Parallel loops

@floop supports parallel loops not only for side-effect (as in Threads.@threads) but also for complex reductions using the @combine and @reduce macros.

If you already know how mapreduce works, Relation to mapreduce may be the best first step for understanding the @floop syntax.

Parallel loops

Note

This tutorial can be read without reading the subsections with "Advanced:" prefix.

Independent execution

For in-place update operations (i.e., Threads.@threads-like operations), you can use @floop ThreadedEx() for:

julia> using FLoops

julia> function floop_map!(f, ys, xs, ex = ThreadedEx())
           @floop ex for i in eachindex(ys, xs)
               @inbounds ys[i] = f(xs[i])
           end
           return ys
       end;

julia> floop_map!(x -> x + 1, zeros(3), 1:3)
3-element Vector{Float64}:
 2.0
 3.0
 4.0

Reduction using `@reduce acc ⊗= x` syntax

For a parallel algorithm that requires reductions, you can use @reduce acc ⊗= x syntax:

julia> using FLoops

julia> @floop for (x, y) in zip(1:3, 1:2:6)
           a = x + y
           b = x - y
           @reduce s += a
           @reduce t += b
       end
       (s, t)
(15, -3)

Combining explicit sequential reduction results using `@combine`

FLoops.jl parallelizes a given loop by dividing the iteration space into basecases and then execute the serial reduction on each basecase. These sub-results are combined using the function specified by @combine or @reduce syntax.

Note

Exactly how the executor schedules the basecases and the computation for combining them depends on the type (e.g., threads/GPU/distributed) and the scheduling options. However, the loop using @floop works with all of them provided that @combine and @reduce define associative function.

julia> using FLoops

julia> pidigits = string(BigFloat(π; precision = 2^20))[3:end];

julia> @floop begin
           @init hist = zeros(Int, 10)  # (1) initialization
           for char in pidigits         # (2) basecase
               n = char - '0'
               hist[n+1] += 1
           end
           @combine hist .= hist .+ _   # (3) combine
           # Or, use a short hand notation:
           #     @combine hist .= _
       end
       hist
10-element Vector{Int64}:
 31559
 31597
 31392
 31712
 31407
 31835
 31530
 31807
 31469
 31345

Note

Above example uses string to show that FLoops.jl (and also other JuliaFolds packages) support strings. But this is of course not a very good format for playing with the digits of pi.

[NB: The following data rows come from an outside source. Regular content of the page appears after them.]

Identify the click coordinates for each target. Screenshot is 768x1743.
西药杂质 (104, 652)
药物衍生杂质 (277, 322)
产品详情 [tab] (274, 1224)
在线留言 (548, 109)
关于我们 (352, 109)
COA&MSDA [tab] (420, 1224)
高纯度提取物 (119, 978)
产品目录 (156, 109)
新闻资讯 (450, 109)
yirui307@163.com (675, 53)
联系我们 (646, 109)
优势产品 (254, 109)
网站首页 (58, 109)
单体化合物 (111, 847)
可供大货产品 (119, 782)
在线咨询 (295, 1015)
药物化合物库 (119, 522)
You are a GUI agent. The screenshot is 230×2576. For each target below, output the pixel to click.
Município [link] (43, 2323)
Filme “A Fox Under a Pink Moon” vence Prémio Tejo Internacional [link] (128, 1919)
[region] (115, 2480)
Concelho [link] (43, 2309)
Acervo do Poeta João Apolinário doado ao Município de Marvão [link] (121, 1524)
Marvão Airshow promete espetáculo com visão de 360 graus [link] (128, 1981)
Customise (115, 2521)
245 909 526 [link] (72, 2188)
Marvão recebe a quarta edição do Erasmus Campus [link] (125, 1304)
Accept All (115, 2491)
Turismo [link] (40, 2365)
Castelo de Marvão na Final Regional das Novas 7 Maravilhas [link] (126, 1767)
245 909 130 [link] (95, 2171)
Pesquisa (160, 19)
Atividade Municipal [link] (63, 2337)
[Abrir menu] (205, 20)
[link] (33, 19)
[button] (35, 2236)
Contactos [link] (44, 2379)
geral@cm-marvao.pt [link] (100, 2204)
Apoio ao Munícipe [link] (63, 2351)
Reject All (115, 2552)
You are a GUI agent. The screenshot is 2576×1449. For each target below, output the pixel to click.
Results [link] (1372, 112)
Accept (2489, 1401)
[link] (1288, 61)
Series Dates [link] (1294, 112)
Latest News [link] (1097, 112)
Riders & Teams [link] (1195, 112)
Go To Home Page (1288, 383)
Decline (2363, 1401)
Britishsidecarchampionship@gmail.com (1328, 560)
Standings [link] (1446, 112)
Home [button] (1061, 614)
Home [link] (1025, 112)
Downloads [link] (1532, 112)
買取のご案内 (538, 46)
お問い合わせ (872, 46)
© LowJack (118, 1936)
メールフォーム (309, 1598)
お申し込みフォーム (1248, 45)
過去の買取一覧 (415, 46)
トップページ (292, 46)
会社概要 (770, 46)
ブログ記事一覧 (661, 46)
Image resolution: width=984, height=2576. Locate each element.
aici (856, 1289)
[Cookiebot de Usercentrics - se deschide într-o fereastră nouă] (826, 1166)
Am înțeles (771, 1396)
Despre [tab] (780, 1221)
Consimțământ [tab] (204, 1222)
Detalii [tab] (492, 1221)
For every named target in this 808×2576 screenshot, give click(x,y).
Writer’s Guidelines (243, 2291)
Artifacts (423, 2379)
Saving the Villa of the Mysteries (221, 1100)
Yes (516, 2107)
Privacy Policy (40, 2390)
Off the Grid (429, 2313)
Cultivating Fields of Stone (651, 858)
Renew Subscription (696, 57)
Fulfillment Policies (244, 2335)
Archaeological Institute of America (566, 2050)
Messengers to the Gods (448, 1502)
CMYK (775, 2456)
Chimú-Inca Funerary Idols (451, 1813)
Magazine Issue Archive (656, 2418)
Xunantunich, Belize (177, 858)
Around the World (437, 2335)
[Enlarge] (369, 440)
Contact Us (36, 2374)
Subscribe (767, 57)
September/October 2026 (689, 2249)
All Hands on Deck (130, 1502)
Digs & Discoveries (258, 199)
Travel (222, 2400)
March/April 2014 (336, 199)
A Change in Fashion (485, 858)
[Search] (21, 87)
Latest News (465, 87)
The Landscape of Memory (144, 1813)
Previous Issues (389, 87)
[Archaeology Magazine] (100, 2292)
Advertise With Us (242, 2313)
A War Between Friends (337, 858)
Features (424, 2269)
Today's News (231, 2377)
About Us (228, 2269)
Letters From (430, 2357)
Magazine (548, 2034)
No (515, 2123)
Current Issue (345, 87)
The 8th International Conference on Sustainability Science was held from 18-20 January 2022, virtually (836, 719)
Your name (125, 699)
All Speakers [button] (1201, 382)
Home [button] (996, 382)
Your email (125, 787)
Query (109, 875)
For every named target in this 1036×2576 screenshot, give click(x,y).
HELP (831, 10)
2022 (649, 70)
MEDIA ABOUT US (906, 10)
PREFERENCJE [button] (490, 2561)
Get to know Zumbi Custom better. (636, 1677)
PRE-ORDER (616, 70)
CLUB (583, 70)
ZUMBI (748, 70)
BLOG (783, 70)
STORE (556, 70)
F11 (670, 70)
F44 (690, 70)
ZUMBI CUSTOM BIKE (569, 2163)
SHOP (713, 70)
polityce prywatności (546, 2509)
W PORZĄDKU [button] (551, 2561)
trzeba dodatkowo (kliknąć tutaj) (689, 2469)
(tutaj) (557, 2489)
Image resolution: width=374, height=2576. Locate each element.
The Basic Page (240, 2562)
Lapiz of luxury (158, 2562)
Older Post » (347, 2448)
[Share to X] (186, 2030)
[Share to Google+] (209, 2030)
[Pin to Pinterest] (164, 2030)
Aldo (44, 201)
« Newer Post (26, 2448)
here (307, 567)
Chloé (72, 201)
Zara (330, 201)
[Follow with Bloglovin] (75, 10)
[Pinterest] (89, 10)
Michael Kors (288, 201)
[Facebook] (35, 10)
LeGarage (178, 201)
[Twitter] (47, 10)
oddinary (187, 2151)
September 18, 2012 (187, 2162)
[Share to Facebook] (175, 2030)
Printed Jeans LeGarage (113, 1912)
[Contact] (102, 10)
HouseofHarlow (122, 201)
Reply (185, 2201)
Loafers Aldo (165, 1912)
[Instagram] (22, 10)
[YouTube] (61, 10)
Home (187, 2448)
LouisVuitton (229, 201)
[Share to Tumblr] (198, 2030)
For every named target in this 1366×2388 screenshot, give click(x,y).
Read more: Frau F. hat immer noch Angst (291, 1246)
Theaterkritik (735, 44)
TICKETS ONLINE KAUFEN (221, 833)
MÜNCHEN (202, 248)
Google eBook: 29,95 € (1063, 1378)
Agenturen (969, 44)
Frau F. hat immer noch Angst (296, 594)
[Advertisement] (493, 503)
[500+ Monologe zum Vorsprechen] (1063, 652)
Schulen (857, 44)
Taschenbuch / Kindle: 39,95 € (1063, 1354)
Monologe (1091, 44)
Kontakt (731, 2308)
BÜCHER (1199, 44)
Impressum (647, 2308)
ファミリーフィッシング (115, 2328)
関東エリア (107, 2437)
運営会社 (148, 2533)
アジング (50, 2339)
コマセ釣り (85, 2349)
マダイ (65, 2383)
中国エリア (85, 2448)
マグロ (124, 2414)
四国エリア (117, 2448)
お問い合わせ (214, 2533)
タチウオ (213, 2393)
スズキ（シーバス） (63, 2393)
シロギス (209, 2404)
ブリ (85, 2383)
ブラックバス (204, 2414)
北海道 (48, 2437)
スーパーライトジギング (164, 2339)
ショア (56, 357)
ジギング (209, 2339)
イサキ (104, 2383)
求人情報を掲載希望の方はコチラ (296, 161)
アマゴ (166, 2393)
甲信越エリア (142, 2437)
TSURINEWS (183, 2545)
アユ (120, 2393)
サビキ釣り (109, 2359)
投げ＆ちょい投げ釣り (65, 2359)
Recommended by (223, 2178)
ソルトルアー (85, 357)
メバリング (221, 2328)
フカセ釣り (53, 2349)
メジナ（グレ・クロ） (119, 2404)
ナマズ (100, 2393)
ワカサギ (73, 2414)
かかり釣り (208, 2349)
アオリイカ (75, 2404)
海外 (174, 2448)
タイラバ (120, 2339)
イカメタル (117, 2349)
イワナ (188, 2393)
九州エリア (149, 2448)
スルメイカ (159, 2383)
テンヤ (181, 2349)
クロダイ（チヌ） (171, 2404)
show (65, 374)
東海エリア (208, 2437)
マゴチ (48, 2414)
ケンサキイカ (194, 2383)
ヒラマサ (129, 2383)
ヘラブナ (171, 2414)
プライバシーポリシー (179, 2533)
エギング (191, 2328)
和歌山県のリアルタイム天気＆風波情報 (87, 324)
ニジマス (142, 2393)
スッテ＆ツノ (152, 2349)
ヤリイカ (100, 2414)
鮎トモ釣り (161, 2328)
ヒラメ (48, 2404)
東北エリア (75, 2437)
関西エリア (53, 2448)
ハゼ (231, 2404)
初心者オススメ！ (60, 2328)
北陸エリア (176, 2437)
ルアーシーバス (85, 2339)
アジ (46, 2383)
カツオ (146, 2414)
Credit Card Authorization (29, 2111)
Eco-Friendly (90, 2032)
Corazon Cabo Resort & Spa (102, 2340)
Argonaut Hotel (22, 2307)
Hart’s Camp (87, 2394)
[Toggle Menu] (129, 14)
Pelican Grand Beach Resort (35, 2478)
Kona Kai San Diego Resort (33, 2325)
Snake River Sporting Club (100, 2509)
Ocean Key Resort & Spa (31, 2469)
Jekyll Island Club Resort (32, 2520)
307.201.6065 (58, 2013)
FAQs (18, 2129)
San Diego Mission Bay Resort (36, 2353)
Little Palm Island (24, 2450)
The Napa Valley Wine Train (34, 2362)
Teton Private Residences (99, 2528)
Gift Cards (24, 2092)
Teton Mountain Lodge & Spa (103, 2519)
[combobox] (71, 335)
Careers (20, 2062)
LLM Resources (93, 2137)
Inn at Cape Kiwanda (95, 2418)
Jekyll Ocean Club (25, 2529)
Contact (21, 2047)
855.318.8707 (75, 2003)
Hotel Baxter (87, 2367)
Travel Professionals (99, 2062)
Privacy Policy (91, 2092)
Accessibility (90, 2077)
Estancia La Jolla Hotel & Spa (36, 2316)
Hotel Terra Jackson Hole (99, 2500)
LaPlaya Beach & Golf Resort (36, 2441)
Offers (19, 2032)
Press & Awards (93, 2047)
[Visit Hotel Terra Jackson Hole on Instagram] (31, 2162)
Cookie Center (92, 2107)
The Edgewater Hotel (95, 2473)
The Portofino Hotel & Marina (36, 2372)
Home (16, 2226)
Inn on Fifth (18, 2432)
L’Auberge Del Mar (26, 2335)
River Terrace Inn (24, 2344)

Conceptually, this produces a program that acts like (but is more optimized than) the following code:

# `chunks` is prepared such that:
@assert pidigits == reduce(vcat, chunks)
# i.e., pidigits == [chunks[1]; chunks[2]; ...; chunks[end]]

hists = Vector{Any}(undef, length(chunks))
@sync for (i, pidigitsᵢ) in enumerate(chunks)
    @spawn begin
        local hist = zeros(Int, 10)   # (1) initialization
        for char in pidigitsᵢ         # (2) basecase
            n = char - '0'
            hist[n+1] += 1
        end
        hists[i] = hist               # "sub-solution" of this basecase
    end
end
hist = hists[1]
for hist′ in hists[2:end]
    hist .= hist .+ hist′             # (3) combine the sub-solutions
end

(1) The basecase-local accumulators are initialized using the @init statements.

(2) Each basecase loop is executed with its own local accumulators.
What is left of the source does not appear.